Shola Osinaike and Dr Lorna Thomas explore how the hospitality business can bounce back after lockdown.
The hospitality sector is a wonderful industry with a passion for people and service. The industry contributes immensely to the global economy and has been identified as the backbone of a vibrant country. According to the British Hospitality Association, there are about 127,000 businesses in the UK, directly employing approximately 1.8million people. However, with the coronavirus crisis, it has not been easy to deliver what the industry practitioners love to do. Most businesses have been closed for months, and losses and closure have been the talk of many organisations.
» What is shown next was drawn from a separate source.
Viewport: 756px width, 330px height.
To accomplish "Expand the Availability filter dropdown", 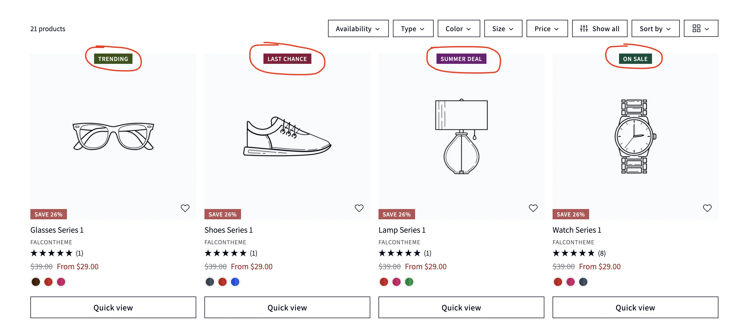I will [x=358, y=28].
Coming out of lockdown, hospitality businesses must understand and focus on what will make the sector bounce back and be great again. Some factors will enhance these growths, such as customer awareness, emphasis on health and safety and creative service delivery.
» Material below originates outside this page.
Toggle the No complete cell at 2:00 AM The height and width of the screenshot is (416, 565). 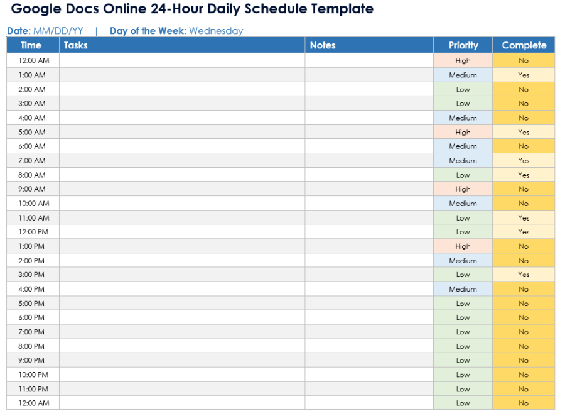tap(524, 89)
Without the customer, there is no hospitality industry. For the sector to rebound, there is a need to understand customers’ needs and wants. With limited money in circulation, people have less disposable income, as such, organisations need to remodel their revenue management strategies to deliver the right service at the right price to the right customers and ensure profitability.
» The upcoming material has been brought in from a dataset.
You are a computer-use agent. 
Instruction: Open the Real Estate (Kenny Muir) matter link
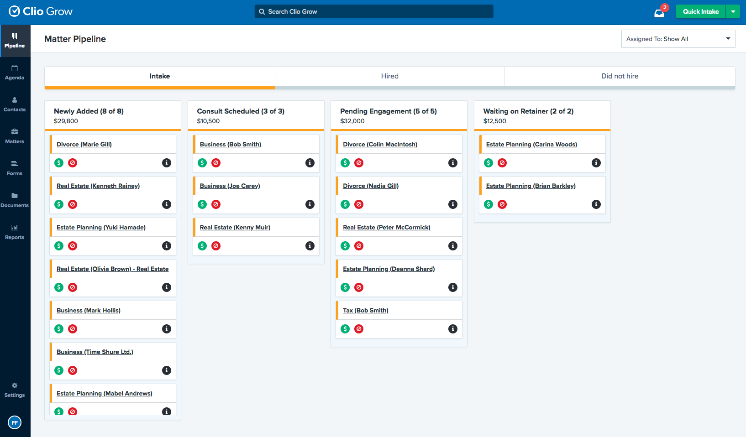tap(235, 227)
Health and safety will help to build customers confidence. People want to feel safe wherever they go, so hotels, pubs, cafés, restaurants and other hospitality businesses need to do more than just cleaning the environment, providing hand sanitisers and ensuring social distancing. A clear emphasis on customers’ safety should be paramount. When customers feel safe, they feel valued. Hospitality organisations should not just consider profit, but customers and staff safety as key to business success.
In explaining the impacts of coronavirus on the economy, the Financial Times mentioned that consumer spending is still down despite the reopening of different businesses. The UK government’s introduction of the eat out to help out scheme is a positive plan to support the sector in August. However, making customers feel safe will ultimately bring back customers. Hospitality owners and managers will need to develop strategies to boost customers’ confidence.
Creative service delivery goes beyond the usual and normal business operations. People have been indoors for quite some time. What will drive customers to your business is what makes you unique, as opposed to similar companies. This is when talent and niche services will define the business model.
The use of technology is also another device to foster growth in the sector. Pubs, restaurants and hotels will have to invest in tools that will enhance smart bookings and limit queues, thereby promoting service delivery and customer satisfaction. Customers can order drinks, foods, room service using phone apps which will give real-time information to management. Online booking and reservations, and staggering staff shift patterns will contribute to ways to minimise the risk of transmission among service users.
As organisations open their doors to welcome guest and diners again, adaptability, creativity, health and safety will help businesses to thrive in this strange time.
Shola Osinaike is Senior Lecturer and Programme Director for Hospitality and Events Management. Dr Lorna Thomas is Senior Lecturer and Programme Director for Tourism Management.